During a Leading Technology lecture last week, I shared an idea that has really changed how I look at things. It is a phrase I first heard at the Zywave Casualty Insights Conference: "We need to start using AI to fight AI." Thinking about those words made me realize that many of us spend so much time worrying about the risks of AI that we sometimes forget we can actually use it to protect ourselves. For years, we have mostly talked about the fear that AI might take our jobs or be used to hack our systems. Because it was so easy to see AI as the "villain," we stayed on the defensive, but I truly feel that things are finally changing.
I have started to picture this as a digital battlefield, a high-pressure contest where we use smart technology to stop those who want to cause harm. Imagine a "bad actor" using one AI to write a perfect, fake contract that looks completely real to any person. On the other side, we can now have a defensive AI scanning that same text. It looks for tiny digital fingerprints that the human eye could never catch.
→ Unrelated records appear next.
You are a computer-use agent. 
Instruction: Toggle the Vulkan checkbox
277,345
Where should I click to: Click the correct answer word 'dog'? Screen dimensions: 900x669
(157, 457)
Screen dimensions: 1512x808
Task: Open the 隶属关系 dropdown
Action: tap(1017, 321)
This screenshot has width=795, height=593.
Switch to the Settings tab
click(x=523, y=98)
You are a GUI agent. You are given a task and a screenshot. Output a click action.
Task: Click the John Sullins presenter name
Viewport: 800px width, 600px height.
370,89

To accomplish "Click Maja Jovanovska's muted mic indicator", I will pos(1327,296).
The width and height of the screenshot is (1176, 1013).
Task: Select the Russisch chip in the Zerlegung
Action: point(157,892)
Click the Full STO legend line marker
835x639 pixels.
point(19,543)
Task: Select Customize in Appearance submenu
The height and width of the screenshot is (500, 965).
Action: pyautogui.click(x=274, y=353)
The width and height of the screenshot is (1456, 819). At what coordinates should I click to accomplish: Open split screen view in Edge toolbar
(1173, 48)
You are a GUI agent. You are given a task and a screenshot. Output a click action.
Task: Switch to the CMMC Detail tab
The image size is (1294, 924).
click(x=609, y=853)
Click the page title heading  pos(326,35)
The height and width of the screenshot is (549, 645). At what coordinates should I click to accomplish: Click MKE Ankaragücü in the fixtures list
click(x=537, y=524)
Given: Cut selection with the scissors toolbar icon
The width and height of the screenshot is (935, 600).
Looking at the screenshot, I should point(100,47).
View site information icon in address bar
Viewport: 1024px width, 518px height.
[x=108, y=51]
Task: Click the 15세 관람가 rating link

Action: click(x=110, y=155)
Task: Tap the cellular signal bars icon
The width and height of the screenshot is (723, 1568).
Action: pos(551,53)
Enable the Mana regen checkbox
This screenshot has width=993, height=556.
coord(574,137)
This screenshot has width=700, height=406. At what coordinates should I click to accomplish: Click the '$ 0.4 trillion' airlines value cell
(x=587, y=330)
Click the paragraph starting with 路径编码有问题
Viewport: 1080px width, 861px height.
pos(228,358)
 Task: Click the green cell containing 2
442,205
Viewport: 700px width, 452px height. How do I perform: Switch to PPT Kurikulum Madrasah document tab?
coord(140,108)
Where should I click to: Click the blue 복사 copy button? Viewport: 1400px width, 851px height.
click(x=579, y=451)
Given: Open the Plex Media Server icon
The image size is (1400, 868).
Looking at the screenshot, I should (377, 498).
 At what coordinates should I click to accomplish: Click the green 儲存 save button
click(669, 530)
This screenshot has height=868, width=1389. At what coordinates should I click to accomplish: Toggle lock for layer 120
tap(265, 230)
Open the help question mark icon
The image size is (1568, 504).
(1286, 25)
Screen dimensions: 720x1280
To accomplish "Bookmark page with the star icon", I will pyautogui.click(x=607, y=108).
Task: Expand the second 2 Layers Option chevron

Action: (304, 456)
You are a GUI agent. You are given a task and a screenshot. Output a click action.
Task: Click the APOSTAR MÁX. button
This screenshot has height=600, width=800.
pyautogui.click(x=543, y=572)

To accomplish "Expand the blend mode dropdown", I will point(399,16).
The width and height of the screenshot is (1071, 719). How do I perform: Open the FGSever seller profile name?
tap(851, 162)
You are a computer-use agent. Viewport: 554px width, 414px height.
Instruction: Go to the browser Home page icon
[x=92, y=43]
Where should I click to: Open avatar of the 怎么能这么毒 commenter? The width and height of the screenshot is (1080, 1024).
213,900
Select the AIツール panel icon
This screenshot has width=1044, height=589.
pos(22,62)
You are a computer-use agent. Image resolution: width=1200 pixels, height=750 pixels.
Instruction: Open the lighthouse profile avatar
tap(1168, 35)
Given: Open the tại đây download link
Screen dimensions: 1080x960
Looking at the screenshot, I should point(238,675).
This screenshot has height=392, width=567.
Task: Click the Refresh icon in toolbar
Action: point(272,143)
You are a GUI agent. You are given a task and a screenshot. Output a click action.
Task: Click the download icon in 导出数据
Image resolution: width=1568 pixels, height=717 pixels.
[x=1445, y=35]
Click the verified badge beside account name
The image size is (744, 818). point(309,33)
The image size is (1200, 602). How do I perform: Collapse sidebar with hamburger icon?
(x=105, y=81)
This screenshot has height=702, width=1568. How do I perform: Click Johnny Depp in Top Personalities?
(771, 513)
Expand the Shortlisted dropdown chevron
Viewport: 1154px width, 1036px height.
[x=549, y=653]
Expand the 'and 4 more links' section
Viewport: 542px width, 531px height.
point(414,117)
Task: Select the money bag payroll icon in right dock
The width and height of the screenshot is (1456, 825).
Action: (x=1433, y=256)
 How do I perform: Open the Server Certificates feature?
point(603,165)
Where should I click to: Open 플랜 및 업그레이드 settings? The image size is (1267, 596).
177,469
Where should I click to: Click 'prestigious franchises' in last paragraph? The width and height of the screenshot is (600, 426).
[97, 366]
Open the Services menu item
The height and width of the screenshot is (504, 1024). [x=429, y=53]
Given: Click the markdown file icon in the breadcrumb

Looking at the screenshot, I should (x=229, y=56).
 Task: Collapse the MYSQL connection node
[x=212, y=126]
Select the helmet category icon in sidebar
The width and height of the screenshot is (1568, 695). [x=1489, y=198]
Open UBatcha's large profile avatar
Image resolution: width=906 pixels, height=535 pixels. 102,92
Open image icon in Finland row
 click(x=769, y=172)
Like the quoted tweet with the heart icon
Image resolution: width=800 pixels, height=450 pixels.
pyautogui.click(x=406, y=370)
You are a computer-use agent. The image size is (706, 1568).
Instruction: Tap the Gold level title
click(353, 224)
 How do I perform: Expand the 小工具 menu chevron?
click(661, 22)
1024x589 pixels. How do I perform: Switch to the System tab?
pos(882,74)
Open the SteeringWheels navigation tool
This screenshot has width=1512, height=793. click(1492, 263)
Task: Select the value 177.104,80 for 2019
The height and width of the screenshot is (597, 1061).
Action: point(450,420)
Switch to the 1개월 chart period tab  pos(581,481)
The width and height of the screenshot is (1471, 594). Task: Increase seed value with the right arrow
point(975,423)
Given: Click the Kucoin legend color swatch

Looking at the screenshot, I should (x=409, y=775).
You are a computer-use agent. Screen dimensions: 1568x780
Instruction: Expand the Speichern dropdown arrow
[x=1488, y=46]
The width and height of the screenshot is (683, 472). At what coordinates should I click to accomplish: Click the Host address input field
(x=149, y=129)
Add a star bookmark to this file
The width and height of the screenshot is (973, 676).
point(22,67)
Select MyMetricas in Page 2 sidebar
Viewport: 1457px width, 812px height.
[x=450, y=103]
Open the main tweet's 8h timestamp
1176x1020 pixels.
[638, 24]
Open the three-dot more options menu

In a world this complex, where threats move faster than we can think, we have reached a point where we really have to trust "good" AI to help us stay safe. We are moving past the era of fear and into the era of Agentic AI, where our own smart programs act as our first and most reliable line of defense.
We are already seeing this in action through some really encouraging examples. For instance, while some people might use AI to create deepfakes to trick others, companies have developed AI tools that scan for tiny mistakes in skin patterns or voice tones that a person would miss. Another example is how AI helps catch "ghost" phishing. Even if a "bad" AI writes a perfect email without a single typo, a defensive AI can recognize if the message does not fit a person's pattern of life or their usual way of speaking. It blocks the message before it causes any trouble.
Finally, we are using AI to stop polymorphic malware, which is a type of virus that constantly changes its own code to stay hidden. Instead of just looking for a known file name, behavioral AI watches how a program acts and shuts it down the moment it starts behaving like a virus. To really make a difference, we cannot just rely on basic tools; we need specialized systems filled with industry knowledge that truly understand specific risks. Rather than feeling like victims of new technology, we have the chance to be innovators. Our goal now is simple: to make sure the AI on our side is faster, smarter, and stronger than the AI being used against us.